DIRECTION 1
Name every company or online platform that the article on Nigerian bitcoin trading mentions.
DIRECTION 2
Answer these from the article on Nigerian bitcoin trading:
(a) How did the client in Asia ask to pay Buremo?
(b) What does LoadNG specialise in?
(c) What high did bitcoin reach on 8 January?
DIRECTION 3
Pull from the article on Nigerian bitcoin trading the passage from "Buremo created a" to "defined the currency.", word for word.

QUOTED PASSAGE
— begin —

When he was finishing his studies in southwest Nigeria, Tunde Buremo offered services through online freelance platforms Fiverr and Upwork to fund his course. With Nigerian transactions banned on PayPal at the time, a client in Asia asked to pay using bitcoin (BTC).
Buremo created a virtual wallet, got paid, and began investing in the oldest and largest cryptocurrency. He went on to found LoadNG Automated systems, one of the fastest growing bitcoin exchanges in Nigeria’s vibrant cyber market. LoadNG specialises in allowing users to convert bitcoin to cash in naira. In January, it signed actors Woli Agba and Lateef Adedimeji – who have combined social media followings of 6m – as brand ambassadors as bitcoin promotion goes mainstream.
After an unprecedented 10-month rally in the value of bitcoin and a subsequent fallback in January, the currency has again topped international business headlines. It rose to a high of nearly $42,000 on 8 January, before tumbling 20% to $33,000 just a few days later, a rollercoaster ride that highlighted the dramatic peaks and troughs that have defined the currency.

— end —

SOURCE DATA
— begin —

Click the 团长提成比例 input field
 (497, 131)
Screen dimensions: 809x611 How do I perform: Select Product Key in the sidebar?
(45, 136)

— end —

CORRECT RESULT 1
Fiverr, Upwork, PayPal, LoadNG Automated systems

CORRECT RESULT 2
(a) Using bitcoin (BTC).
(b) Allowing users to convert bitcoin to cash in naira.
(c) Nearly $42,000.

CORRECT RESULT 3
Buremo created a virtual wallet, got paid, and began investing in the oldest and largest cryptocurrency. He went on to found LoadNG Automated systems, one of the fastest growing bitcoin exchanges in Nigeria’s vibrant cyber market. LoadNG specialises in allowing users to convert bitcoin to cash in naira. In January, it signed actors Woli Agba and Lateef Adedimeji – who have combined social media followings of 6m – as brand ambassadors as bitcoin promotion goes mainstream.
After an unprecedented 10-month rally in the value of bitcoin and a subsequent fallback in January, the currency has again topped international business headlines. It rose to a high of nearly $42,000 on 8 January, before tumbling 20% to $33,000 just a few days later, a rollercoaster ride that highlighted the dramatic peaks and troughs that have defined the currency.